▸ SOURCE PASSAGE:
##########
Re: AIO v2.5

From: Noah Misch <noah(at)leadboat(dot)com>
To: Andres Freund <andres(at)anarazel(dot)de>
Cc: pgsql-hackers(at)postgresql(dot)org, Thomas Munro <thomas(dot)munro(at)gmail(dot)com>, Heikki Linnakangas <hlinnaka(at)iki(dot)fi>, Robert Haas <robertmhaas(at)gmail(dot)com>, Jakub Wartak <jakub(dot)wartak(at)enterprisedb(dot)com>
Subject: Re: AIO v2.5
Date: 2025-03-11 19:41:08
Message-ID: 20250311194108.c5.nmisch@google.com
Views: Raw Message | Whole Thread | Download mbox | Resend email
Thread:
Lists: pgsql-hackers

On Mon, Sep 16, 2024 at 01:51:42PM -0400, Andres Freund wrote:
> On 2024-09-16 07:43:49 -0700, Noah Misch wrote:
> > For non-sync IO methods, I gather it's essential that a process other than the
> > IO definer be scanning for incomplete IOs and completing them.

> > Otherwise, deadlocks like this would happen:
>
> > backend1 locks blk1 for non-IO reasons
> > backend2 locks blk2, starts AIO write
> > backend1 waits for lock on blk2 for non-IO reasons
> > backend2 waits for lock on blk1 for non-IO reasons
> >
> > If that's right, in worker mode, the IO worker resolves that deadlock. What
> > resolves it under io_uring? Another process that happens to do
> > pgaio_io_ref_wait() would dislodge things, but I didn't locate the code to
> > make that happen systematically.
>
> Yea, it's code that I haven't forward ported yet. I think basically
> LockBuffer[ForCleanup] ought to call pgaio_io_ref_wait() when it can't
> immediately acquire the lock and if the buffer has IO going on.

I'm not finding that code in v2.6. What function has it?

[I wrote a bunch of the subsequent comments against v2.5. I may have missed
instances of v2.6 obsoleting them.]

On Tue, Mar 04, 2025 at 02:00:14PM -0500, Andres Freund wrote:
> Attached is v2.5 of the AIO patchset.

> - Added a proper commit message fo the main commit. I'd appreciate folks
> reading through it. I'm sure I forgot a lot of folks and a lot of things.

Commit message looks fine.

> At this point I am not aware of anything significant left to do in the main
> AIO commit, safe some of the questions below.

That is a big milestone.

> Questions:
>
> - My current thinking is that we'd set io_method = worker initially - so we
> actually get some coverage - and then decide whether to switch to
> io_method=sync by default for 18 sometime around beta1/2. Does that sound
> reasonable?

Yes.
##########
▸ RECORD SET:
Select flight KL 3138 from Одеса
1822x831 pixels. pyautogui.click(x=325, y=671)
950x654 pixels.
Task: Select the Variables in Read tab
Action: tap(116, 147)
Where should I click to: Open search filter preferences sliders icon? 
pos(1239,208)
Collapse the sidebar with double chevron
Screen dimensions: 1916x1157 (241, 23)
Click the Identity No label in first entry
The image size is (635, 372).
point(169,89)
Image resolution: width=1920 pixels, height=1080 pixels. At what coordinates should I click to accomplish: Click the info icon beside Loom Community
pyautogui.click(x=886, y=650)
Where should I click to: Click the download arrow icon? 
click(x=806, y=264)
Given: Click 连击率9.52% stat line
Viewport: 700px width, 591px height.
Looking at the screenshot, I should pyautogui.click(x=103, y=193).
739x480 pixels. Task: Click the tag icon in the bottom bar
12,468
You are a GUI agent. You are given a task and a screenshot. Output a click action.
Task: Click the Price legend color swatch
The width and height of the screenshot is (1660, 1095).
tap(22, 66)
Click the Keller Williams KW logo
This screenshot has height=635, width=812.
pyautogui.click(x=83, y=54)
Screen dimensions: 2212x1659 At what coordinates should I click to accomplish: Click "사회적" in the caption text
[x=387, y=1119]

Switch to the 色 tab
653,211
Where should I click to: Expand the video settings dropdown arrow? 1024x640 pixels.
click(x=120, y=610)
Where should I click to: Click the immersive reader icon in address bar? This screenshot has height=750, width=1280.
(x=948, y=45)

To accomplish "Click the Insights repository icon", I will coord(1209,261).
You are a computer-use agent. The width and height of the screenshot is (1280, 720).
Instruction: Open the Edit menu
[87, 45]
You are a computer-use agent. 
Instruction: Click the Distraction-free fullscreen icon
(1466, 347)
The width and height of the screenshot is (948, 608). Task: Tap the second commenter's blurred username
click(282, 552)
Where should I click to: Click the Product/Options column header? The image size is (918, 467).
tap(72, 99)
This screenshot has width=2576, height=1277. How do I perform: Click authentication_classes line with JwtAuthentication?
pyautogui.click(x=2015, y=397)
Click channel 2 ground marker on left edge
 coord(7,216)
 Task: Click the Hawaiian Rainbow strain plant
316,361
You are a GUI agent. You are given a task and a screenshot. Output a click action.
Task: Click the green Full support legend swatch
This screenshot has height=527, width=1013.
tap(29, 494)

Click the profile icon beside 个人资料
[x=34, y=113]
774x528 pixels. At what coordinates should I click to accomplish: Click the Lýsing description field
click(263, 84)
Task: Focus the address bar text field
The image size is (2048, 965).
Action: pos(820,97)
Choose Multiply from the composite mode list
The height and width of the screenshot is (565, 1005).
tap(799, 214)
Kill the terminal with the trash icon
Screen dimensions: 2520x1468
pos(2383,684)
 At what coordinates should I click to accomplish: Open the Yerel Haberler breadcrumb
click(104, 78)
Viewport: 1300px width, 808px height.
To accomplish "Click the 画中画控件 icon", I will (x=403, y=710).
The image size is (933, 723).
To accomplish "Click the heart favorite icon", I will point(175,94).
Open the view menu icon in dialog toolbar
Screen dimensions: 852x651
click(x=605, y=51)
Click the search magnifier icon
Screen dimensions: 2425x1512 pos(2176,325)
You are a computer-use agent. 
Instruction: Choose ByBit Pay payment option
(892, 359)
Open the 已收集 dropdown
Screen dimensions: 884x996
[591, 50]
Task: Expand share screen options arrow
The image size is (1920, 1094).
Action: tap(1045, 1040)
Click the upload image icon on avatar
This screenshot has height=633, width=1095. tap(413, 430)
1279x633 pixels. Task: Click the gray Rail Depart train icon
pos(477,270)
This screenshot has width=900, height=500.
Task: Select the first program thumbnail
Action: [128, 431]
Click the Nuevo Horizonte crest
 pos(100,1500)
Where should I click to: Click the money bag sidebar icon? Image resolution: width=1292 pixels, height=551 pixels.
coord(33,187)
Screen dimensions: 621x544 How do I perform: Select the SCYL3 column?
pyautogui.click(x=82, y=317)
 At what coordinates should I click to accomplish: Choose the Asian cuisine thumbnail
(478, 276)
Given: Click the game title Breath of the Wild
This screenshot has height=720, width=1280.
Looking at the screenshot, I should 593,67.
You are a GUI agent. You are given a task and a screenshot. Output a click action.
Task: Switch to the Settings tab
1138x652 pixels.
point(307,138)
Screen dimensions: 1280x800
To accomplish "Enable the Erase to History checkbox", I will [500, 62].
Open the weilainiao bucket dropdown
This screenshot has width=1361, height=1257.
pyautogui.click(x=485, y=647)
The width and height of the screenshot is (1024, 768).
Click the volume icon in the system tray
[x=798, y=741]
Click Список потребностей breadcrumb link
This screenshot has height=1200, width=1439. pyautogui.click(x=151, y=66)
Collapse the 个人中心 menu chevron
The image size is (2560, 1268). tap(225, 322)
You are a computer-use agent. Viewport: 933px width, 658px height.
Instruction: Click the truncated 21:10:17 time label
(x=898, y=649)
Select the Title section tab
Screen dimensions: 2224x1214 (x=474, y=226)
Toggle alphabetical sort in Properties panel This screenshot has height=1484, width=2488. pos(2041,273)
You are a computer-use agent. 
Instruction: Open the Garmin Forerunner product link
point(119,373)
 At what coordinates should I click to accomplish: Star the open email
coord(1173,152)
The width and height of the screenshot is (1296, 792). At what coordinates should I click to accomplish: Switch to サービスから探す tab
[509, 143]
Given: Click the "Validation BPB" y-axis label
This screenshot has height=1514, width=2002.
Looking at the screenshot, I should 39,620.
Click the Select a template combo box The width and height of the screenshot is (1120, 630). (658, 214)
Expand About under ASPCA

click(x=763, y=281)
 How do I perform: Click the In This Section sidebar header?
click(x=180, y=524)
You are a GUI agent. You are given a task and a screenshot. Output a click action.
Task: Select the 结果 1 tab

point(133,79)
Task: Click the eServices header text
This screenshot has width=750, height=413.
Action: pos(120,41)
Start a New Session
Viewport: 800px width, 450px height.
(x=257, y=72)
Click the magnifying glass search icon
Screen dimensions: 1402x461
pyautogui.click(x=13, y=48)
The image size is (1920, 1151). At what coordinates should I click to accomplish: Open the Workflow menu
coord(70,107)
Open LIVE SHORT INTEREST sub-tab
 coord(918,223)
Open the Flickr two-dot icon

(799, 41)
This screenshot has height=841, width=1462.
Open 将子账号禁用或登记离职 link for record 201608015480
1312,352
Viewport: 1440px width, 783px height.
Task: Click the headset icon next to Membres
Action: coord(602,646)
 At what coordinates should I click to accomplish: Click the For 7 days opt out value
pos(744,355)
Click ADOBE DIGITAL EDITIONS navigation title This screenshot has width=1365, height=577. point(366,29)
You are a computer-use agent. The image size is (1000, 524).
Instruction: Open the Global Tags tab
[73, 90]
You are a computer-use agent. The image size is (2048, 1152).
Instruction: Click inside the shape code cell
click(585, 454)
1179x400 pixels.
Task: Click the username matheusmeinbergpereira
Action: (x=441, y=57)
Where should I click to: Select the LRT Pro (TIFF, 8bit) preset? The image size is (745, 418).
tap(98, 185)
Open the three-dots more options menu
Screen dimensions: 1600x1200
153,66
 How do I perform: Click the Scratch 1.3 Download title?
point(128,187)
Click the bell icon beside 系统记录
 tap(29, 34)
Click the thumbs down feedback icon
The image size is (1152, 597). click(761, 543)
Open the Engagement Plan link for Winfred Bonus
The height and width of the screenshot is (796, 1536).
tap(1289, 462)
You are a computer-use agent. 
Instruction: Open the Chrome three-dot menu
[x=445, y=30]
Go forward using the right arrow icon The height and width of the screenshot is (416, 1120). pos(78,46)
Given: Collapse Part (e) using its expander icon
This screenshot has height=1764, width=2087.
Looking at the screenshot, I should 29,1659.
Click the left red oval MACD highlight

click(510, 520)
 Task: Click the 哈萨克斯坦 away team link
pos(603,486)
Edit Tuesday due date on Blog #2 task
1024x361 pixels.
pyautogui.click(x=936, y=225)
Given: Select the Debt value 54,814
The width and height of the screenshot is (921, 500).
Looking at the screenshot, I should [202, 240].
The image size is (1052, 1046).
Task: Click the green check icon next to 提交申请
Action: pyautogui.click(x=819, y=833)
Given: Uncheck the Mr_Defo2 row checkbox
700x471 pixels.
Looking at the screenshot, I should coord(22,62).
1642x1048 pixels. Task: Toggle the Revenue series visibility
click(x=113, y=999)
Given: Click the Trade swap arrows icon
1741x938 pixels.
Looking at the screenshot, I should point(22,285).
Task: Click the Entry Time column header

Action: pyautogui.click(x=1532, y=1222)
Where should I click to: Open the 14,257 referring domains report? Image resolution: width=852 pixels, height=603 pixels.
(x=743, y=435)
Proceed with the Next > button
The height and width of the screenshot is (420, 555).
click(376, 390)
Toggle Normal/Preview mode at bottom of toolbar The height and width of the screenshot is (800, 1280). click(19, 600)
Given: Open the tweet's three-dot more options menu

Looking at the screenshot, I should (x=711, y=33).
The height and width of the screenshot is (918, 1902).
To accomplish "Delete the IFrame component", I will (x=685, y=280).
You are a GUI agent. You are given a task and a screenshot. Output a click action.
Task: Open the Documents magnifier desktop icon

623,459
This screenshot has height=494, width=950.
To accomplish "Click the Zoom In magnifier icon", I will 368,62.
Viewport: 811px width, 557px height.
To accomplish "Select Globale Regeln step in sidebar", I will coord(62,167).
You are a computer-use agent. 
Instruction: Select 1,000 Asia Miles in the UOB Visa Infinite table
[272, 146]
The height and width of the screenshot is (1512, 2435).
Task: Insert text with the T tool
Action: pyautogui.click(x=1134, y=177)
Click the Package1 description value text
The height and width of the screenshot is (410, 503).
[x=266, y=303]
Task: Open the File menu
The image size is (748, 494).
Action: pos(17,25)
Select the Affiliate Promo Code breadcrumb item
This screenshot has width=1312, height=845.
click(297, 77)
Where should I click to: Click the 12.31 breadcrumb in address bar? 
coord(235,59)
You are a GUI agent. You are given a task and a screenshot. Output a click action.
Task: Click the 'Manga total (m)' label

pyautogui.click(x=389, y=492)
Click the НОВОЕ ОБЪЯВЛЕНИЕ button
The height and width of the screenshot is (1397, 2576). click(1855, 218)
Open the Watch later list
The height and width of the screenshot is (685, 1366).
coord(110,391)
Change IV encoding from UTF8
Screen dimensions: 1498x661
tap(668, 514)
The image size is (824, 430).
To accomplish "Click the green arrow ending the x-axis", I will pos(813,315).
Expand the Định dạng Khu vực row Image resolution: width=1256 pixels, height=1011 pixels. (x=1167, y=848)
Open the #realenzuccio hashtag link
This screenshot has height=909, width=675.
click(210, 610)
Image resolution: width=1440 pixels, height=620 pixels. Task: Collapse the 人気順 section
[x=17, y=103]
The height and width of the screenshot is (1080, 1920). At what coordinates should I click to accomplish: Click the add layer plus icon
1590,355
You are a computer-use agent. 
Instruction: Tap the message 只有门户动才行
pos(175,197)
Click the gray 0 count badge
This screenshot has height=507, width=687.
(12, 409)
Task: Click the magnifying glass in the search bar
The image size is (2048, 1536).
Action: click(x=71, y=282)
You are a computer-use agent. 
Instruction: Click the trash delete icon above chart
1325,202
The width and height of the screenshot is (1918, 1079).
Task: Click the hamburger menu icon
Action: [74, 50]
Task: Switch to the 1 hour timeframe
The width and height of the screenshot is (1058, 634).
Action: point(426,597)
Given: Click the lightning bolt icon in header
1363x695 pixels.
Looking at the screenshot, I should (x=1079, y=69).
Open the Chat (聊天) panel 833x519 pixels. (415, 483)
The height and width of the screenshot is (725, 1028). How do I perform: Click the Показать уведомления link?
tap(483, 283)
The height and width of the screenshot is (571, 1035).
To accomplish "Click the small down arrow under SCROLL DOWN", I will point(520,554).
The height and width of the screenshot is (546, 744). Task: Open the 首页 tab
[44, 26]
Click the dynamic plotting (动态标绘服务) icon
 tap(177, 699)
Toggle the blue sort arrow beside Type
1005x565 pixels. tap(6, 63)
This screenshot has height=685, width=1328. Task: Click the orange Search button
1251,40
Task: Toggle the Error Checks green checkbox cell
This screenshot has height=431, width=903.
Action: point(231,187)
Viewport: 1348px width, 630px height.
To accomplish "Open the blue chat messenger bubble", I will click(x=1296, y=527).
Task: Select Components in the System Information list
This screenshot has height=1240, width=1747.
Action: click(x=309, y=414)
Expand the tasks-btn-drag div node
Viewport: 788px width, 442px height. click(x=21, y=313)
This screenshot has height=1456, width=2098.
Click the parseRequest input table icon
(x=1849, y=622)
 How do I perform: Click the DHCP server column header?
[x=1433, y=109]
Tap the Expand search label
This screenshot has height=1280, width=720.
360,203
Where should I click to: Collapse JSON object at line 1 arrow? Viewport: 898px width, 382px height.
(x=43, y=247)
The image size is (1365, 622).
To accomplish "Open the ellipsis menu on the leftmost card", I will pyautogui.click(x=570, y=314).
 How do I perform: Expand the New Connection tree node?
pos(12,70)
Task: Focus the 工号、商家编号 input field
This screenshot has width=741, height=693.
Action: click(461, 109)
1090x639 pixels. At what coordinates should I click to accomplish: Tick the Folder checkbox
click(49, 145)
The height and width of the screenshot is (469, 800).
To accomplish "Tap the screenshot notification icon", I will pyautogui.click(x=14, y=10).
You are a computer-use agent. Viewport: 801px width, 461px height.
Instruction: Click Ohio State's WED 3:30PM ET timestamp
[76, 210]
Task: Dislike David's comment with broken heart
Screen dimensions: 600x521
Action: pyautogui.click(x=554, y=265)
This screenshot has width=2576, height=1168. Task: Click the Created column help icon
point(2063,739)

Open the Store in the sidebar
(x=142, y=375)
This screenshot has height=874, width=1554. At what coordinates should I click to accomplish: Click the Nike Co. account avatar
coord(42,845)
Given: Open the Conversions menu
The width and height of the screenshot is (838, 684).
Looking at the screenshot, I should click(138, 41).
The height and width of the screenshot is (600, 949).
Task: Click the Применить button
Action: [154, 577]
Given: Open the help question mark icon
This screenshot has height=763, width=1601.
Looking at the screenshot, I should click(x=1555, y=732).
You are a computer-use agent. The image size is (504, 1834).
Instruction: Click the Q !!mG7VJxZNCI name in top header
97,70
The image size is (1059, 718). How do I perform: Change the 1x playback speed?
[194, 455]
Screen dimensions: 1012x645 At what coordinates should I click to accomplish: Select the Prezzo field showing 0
##########
▸ WORK TO COMPLETE:
a: In the mailing list thread, what should LockBuffer[ForCleanup] call when it can't immediately acquire the lock and the buffer has IO going on?
b: Reproduce the part of the mailing list thread that opens with the words containing "On Mon, Sep" and closes with "and completing them.".

▸ WRITTEN RESPONSES:
a: pgaio_io_ref_wait()

b:
On Mon, Sep 16, 2024 at 01:51:42PM -0400, Andres Freund wrote:
> On 2024-09-16 07:43:49 -0700, Noah Misch wrote:
> > For non-sync IO methods, I gather it's essential that a process other than the
> > IO definer be scanning for incomplete IOs and completing them.